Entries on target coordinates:
——————

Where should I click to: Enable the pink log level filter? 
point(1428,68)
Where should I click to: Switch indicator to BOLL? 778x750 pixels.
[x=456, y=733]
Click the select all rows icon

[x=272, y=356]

——————

**Do this:**
Retype every line of the listing above without any change.

**Solved exercise:**
Where should I click to: Enable the pink log level filter? 
point(1428,68)
Where should I click to: Switch indicator to BOLL? 778x750 pixels.
[x=456, y=733]
Click the select all rows icon

[x=272, y=356]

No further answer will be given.